‘India remains investment destination’
‘Rising Covid cases and localised lockdowns are being closely monitored.’
The markets have entered FY22 after a stellar run in the year gone by. Abhinav Khanna, head of equity at Citi India, tells Puneet Wadhwa that India remains a preferred investment destination for foreign institutional investors.
What’s your market outlook for the next few months? Do the risks outnumber the factors?
We see a limited upside for the global markets, including India, in the near term, primarily due to stretched valuations.
However, the macroeconomic and corporate earnings recovery in FY22 will be material.
While the fresh surge in Covid cases is a concern, lower mortality rates, the ramping up of vaccinations, and supportive government policies will be mitigating factors.
Our proprietary global ‘Bear Market Checklist’ is suggesting ‘buy on dips’.
Where do you see the Sensex and Nifty by December?
Our Nifty target for December is 14,800.
A continued rise in commodity prices, elevated FY22E consensus growth expectations (over 30 per cent earnings growth forecast), and valuations in excess of 21x FY22E EPS (earnings per share) are risks, in our view.
Hence, we recently tweaked our model portfolio positioning to be a bit more defensive.
How are you dealing with the rise in bond yields?
Unprecedented fiscal and monetary expansion globally led to expectations that inflation will likely overshoot the central bank targets, forcing it to tighten monetary policy earlier than expected.
Due to this, US 10-year nominal yields jumped to 1.6-1.7 per cent vs 1 per cent as of end-January, and versus August-lows around 0.5 per cent.
Our US rates team recently revised its 2021 forecast to 2 per cent (vs 1.45 per cent earlier).
The house view is that the US Federal Reserve will taper off asset purchases in the fourth quarter of 2021 and that stronger core inflation will lead to a late 2022 rate hike.
This is negative for equity markets, especially for expensive growth stocks, but should favour the financials that will benefit from rising yields.
Do you think the markets will eventually learn to co-exist with higher yields and look at economic and corporate earnings growth instead?

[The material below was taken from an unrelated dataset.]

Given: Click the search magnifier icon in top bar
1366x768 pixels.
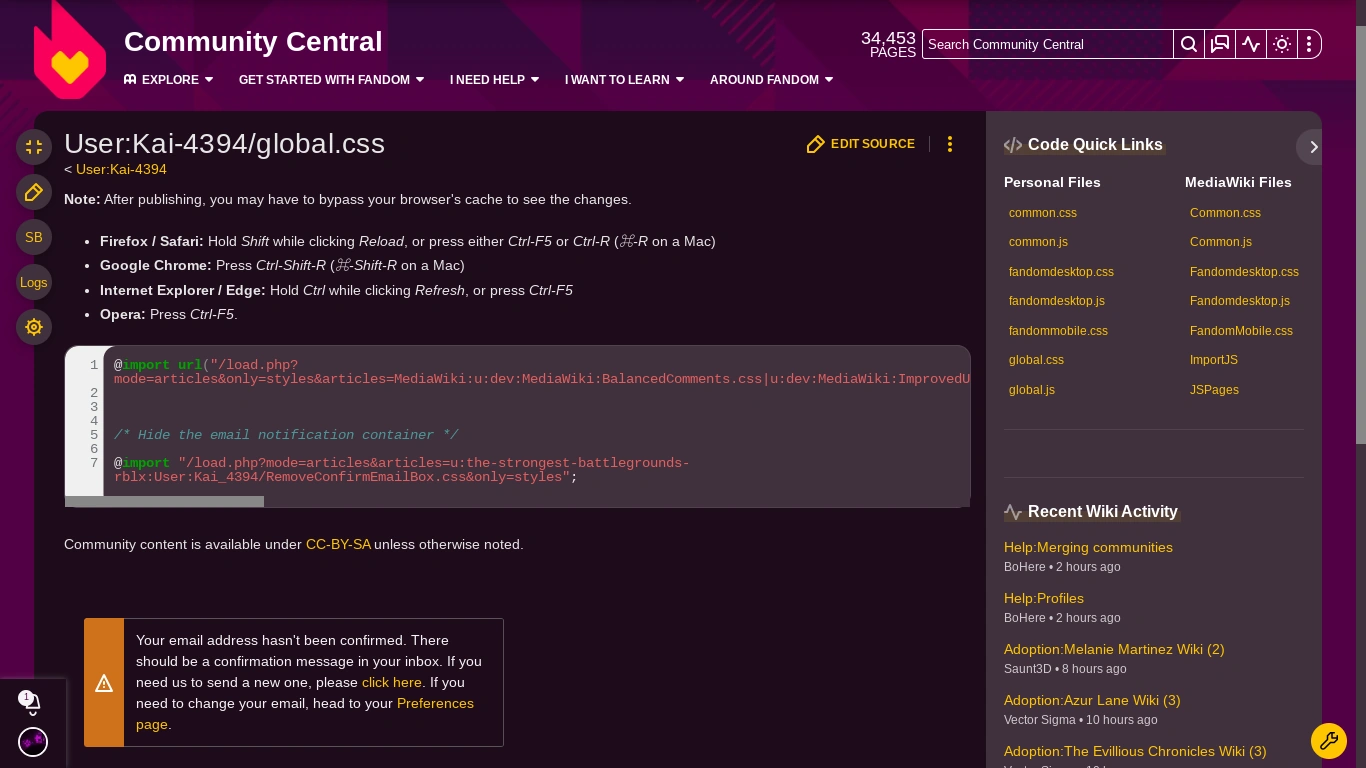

If the rise in yields is orderly and reflects the economic recovery along with normal levels of inflation, higher yields and the markets can co-exist.

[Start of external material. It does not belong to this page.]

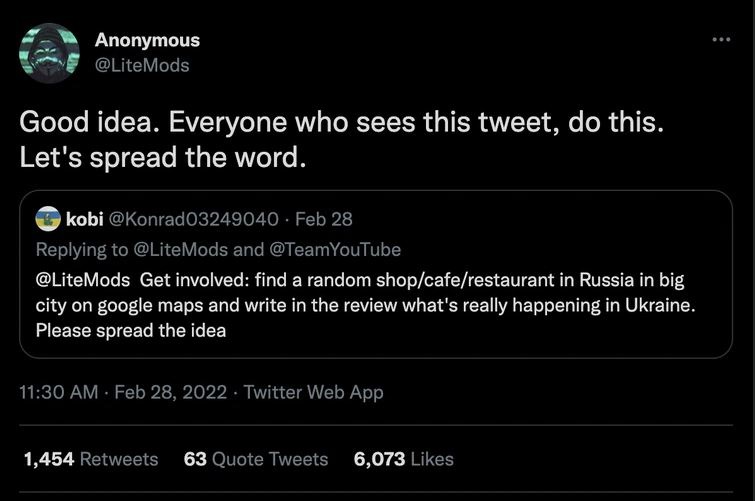Image resolution: width=755 pixels, height=501 pixels.
Task: Open the @LiteMods handle under Anonymous
Action: (x=141, y=65)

While there are different views on the Street regarding how long the yields can rise, in our view it is unlikely that the US Fed will let US real yields rise much above zero per cent.
What should the strategy be for commodity-related stocks?

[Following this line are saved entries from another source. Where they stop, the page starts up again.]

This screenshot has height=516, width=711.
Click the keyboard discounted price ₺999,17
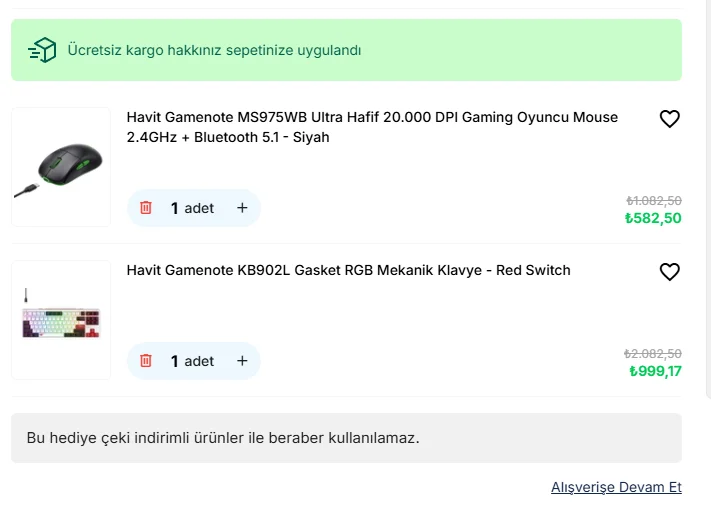655,371
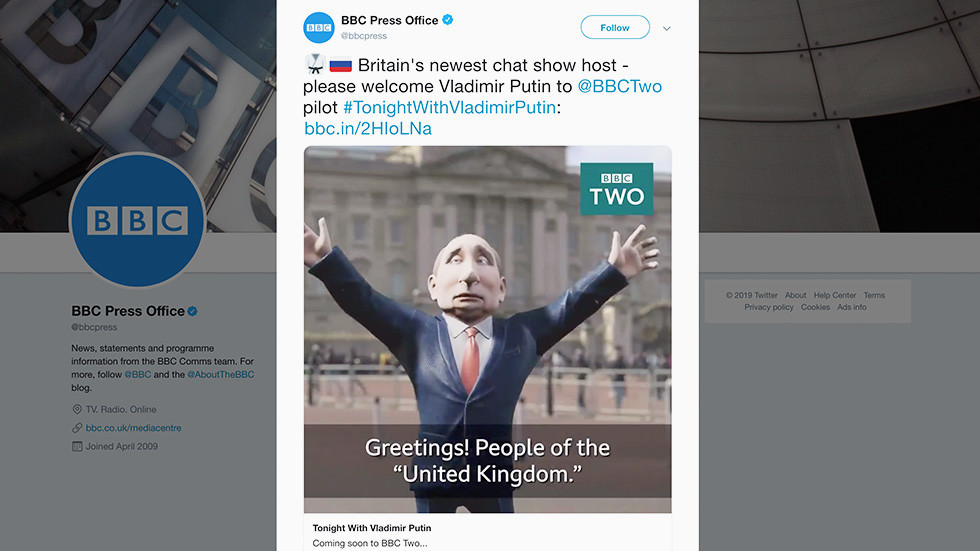Open the @BBC link in bio
The width and height of the screenshot is (980, 551).
coord(138,374)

We have made substantial upgrades to metal prices for 2021 on the back of stronger-than-anticipated consumption growth, particularly ex-China, which is running at rates we had not expected until 2022-23.
We see real prospects for a super cycle in copper and aluminium, as we see strong decarbonisation-led factors to keep inventories low despite an eventual turn in the global cycle.
Once OPEC+ supply returns, crude oil prices should fall back to $40-$55.
Resilient commodity prices, driven by strong demand and rotation to value driven by rising bond yields, make us positive on the commodity-related sectors/stocks.
To what extent are the markets factoring in the possibility of lower-than-expected FY22 earnings growth as input costs rise?
For FY22E, we estimate Nifty earnings per share growth to be over 32 per cent, which may eventually end up being quite optimistic.
That said, looking at the consensus Nifty FY22E EPS trends YTD, it is fair to say that we haven’t seen any major downgrades yet.
This could be a negative surprise once the companies start to report their fourth-quarter earnings for FY21 and give commentary on price hikes/margin implications.
However, historically rising commodity prices are not necessarily detrimental to corporate earnings (at least initially), given the impact on each sector is different.
If the demand environment is good, notwithstanding sporadic Covid-led lockdowns, firms should be able to pass on the cost increases.
Overweight and underweight sectors…
Our global equity strategist recommends energy, materials, and financials as overweight and information technology, consumer discretionary, and communication services as underweight in an environment of rising real yields.
In our standard portfolio, he is overweight on EMs.
In terms of India positioning, we are overweight on financials, industrials, and real estate while consumer staples is our key underweight.
What are the key concerns of FIIs with respect to India?
India remains a preferred investment destination for FIIs.
One key supportive factor earlier this quarter was the Budget, which was very well received by them, especially with respect to the intent (credible math, growth focus, no new taxes).
However, rising Covid cases and localised lockdowns are being closely monitored.